WORKING DATA:

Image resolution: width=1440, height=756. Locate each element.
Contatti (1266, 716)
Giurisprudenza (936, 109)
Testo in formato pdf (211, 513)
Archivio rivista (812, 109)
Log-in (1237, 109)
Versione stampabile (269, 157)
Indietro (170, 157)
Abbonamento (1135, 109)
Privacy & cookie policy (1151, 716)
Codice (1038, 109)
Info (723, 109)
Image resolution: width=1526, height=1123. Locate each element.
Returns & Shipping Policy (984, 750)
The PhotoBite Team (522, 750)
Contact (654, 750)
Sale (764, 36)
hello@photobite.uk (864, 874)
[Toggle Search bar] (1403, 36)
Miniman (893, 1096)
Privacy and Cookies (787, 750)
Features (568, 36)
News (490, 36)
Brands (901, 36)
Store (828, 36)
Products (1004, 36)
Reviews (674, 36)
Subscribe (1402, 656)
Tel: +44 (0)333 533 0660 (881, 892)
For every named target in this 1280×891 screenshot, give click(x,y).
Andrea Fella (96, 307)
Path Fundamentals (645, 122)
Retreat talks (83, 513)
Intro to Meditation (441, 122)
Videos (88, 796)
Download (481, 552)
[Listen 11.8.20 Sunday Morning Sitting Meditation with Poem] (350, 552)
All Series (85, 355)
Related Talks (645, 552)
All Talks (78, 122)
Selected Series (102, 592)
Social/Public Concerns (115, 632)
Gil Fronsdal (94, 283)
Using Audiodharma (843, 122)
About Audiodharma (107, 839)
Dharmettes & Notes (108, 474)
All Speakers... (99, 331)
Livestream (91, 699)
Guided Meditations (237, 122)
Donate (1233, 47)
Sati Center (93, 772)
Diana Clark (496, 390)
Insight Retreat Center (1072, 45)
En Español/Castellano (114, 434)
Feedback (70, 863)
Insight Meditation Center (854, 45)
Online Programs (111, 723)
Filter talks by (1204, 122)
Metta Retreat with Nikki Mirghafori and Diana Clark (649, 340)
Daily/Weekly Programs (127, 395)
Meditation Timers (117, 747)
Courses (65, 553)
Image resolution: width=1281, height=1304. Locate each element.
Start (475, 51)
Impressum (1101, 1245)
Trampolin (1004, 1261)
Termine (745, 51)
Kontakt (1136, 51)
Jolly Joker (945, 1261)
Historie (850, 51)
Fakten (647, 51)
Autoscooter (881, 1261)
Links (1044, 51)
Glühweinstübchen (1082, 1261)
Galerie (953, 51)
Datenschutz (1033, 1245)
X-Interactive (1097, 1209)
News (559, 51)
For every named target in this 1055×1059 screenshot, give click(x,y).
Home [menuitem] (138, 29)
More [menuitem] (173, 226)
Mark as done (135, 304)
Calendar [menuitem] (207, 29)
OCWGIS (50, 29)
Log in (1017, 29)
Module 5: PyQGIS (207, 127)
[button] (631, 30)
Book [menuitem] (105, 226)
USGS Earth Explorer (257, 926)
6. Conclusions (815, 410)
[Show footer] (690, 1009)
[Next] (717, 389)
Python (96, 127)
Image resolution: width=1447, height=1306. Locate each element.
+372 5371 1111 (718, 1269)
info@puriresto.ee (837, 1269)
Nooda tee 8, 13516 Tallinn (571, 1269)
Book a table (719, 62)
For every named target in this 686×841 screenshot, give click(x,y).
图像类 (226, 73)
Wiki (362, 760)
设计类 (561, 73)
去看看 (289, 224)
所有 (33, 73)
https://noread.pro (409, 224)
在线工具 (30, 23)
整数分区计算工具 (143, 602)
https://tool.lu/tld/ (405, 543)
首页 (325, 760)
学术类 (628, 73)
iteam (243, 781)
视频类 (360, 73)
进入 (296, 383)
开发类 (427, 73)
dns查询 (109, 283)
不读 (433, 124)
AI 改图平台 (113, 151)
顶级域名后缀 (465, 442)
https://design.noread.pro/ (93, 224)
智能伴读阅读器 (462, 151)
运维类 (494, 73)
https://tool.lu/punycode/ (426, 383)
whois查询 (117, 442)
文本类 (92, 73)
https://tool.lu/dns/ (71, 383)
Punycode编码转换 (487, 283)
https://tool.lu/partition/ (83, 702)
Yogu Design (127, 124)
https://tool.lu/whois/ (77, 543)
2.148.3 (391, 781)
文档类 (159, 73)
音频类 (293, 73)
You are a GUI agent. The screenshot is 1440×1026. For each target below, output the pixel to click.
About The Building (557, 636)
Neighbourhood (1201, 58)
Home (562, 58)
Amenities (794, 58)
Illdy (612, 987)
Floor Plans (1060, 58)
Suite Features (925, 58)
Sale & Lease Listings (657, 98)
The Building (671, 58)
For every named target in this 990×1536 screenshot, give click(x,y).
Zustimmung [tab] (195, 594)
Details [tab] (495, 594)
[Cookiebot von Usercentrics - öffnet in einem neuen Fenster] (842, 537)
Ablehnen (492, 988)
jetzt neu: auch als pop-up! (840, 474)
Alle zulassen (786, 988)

WHAT IS NEEDED: Can you turn all of the rows above into a JSON list of strings, with one string per line and no blank lines?

SOLUTION TO THIS PROBLEM:
[
  "Image resolution: width=1440, height=756. Locate each element.",
  "Contatti (1266, 716)",
  "Giurisprudenza (936, 109)",
  "Testo in formato pdf (211, 513)",
  "Archivio rivista (812, 109)",
  "Log-in (1237, 109)",
  "Versione stampabile (269, 157)",
  "Indietro (170, 157)",
  "Abbonamento (1135, 109)",
  "Privacy & cookie policy (1151, 716)",
  "Codice (1038, 109)",
  "Info (723, 109)",
  "Image resolution: width=1526, height=1123. Locate each element.",
  "Returns & Shipping Policy (984, 750)",
  "The PhotoBite Team (522, 750)",
  "Contact (654, 750)",
  "Sale (764, 36)",
  "hello@photobite.uk (864, 874)",
  "[Toggle Search bar] (1403, 36)",
  "Miniman (893, 1096)",
  "Privacy and Cookies (787, 750)",
  "Features (568, 36)",
  "News (490, 36)",
  "Brands (901, 36)",
  "Store (828, 36)",
  "Products (1004, 36)",
  "Reviews (674, 36)",
  "Subscribe (1402, 656)",
  "Tel: +44 (0)333 533 0660 (881, 892)",
  "For every named target in this 1280×891 screenshot, give click(x,y).",
  "Andrea Fella (96, 307)",
  "Path Fundamentals (645, 122)",
  "Retreat talks (83, 513)",
  "Intro to Meditation (441, 122)",
  "Videos (88, 796)",
  "Download (481, 552)",
  "[Listen 11.8.20 Sunday Morning Sitting Meditation with Poem] (350, 552)",
  "All Series (85, 355)",
  "Related Talks (645, 552)",
  "All Talks (78, 122)",
  "Selected Series (102, 592)",
  "Social/Public Concerns (115, 632)",
  "Gil Fronsdal (94, 283)",
  "Using Audiodharma (843, 122)",
  "About Audiodharma (107, 839)",
  "Dharmettes & Notes (108, 474)",
  "All Speakers... (99, 331)",
  "Livestream (91, 699)",
  "Guided Meditations (237, 122)",
  "Donate (1233, 47)",
  "Sati Center (93, 772)",
  "Diana Clark (496, 390)",
  "Insight Retreat Center (1072, 45)",
  "En Español/Castellano (114, 434)",
  "Feedback (70, 863)",
  "Insight Meditation Center (854, 45)",
  "Online Programs (111, 723)",
  "Filter talks by (1204, 122)",
  "Metta Retreat with Nikki Mirghafori and Diana Clark (649, 340)",
  "Daily/Weekly Programs (127, 395)",
  "Meditation Timers (117, 747)",
  "Courses (65, 553)",
  "Image resolution: width=1281, height=1304. Locate each element.",
  "Start (475, 51)",
  "Impressum (1101, 1245)",
  "Trampolin (1004, 1261)",
  "Termine (745, 51)",
  "Kontakt (1136, 51)",
  "Jolly Joker (945, 1261)",
  "Historie (850, 51)",
  "Fakten (647, 51)",
  "Autoscooter (881, 1261)",
  "Links (1044, 51)",
  "Glühweinstübchen (1082, 1261)",
  "Galerie (953, 51)",
  "Datenschutz (1033, 1245)",
  "X-Interactive (1097, 1209)",
  "News (559, 51)",
  "For every named target in this 1055×1059 screenshot, give click(x,y).",
  "Home [menuitem] (138, 29)",
  "More [menuitem] (173, 226)",
  "Mark as done (135, 304)",
  "Calendar [menuitem] (207, 29)",
  "OCWGIS (50, 29)",
  "Log in (1017, 29)",
  "Module 5: PyQGIS (207, 127)",
  "[button] (631, 30)",
  "Book [menuitem] (105, 226)",
  "USGS Earth Explorer (257, 926)",
  "6. Conclusions (815, 410)",
  "[Show footer] (690, 1009)",
  "[Next] (717, 389)",
  "Python (96, 127)",
  "Image resolution: width=1447, height=1306. Locate each element.",
  "+372 5371 1111 (718, 1269)",
  "info@puriresto.ee (837, 1269)",
  "Nooda tee 8, 13516 Tallinn (571, 1269)",
  "Book a table (719, 62)",
  "For every named target in this 686×841 screenshot, give click(x,y).",
  "图像类 (226, 73)",
  "Wiki (362, 760)",
  "设计类 (561, 73)",
  "去看看 (289, 224)",
  "所有 (33, 73)",
  "https://noread.pro (409, 224)",
  "在线工具 (30, 23)",
  "整数分区计算工具 (143, 602)",
  "https://tool.lu/tld/ (405, 543)",
  "首页 (325, 760)",
  "学术类 (628, 73)",
  "iteam (243, 781)",
  "视频类 (360, 73)",
  "进入 (296, 383)",
  "开发类 (427, 73)",
  "dns查询 (109, 283)",
  "不读 (433, 124)",
  "AI 改图平台 (113, 151)",
  "顶级域名后缀 (465, 442)",
  "https://design.noread.pro/ (93, 224)",
  "智能伴读阅读器 (462, 151)",
  "运维类 (494, 73)",
  "https://tool.lu/punycode/ (426, 383)",
  "whois查询 (117, 442)",
  "文本类 (92, 73)",
  "https://tool.lu/dns/ (71, 383)",
  "Punycode编码转换 (487, 283)",
  "https://tool.lu/partition/ (83, 702)",
  "Yogu Design (127, 124)",
  "https://tool.lu/whois/ (77, 543)",
  "2.148.3 (391, 781)",
  "文档类 (159, 73)",
  "音频类 (293, 73)",
  "You are a GUI agent. The screenshot is 1440×1026. For each target below, output the pixel to click.",
  "About The Building (557, 636)",
  "Neighbourhood (1201, 58)",
  "Home (562, 58)",
  "Amenities (794, 58)",
  "Illdy (612, 987)",
  "Floor Plans (1060, 58)",
  "Suite Features (925, 58)",
  "Sale & Lease Listings (657, 98)",
  "The Building (671, 58)",
  "For every named target in this 990×1536 screenshot, give click(x,y).",
  "Zustimmung [tab] (195, 594)",
  "Details [tab] (495, 594)",
  "[Cookiebot von Usercentrics - öffnet in einem neuen Fenster] (842, 537)",
  "Ablehnen (492, 988)",
  "jetzt neu: auch als pop-up! (840, 474)",
  "Alle zulassen (786, 988)"
]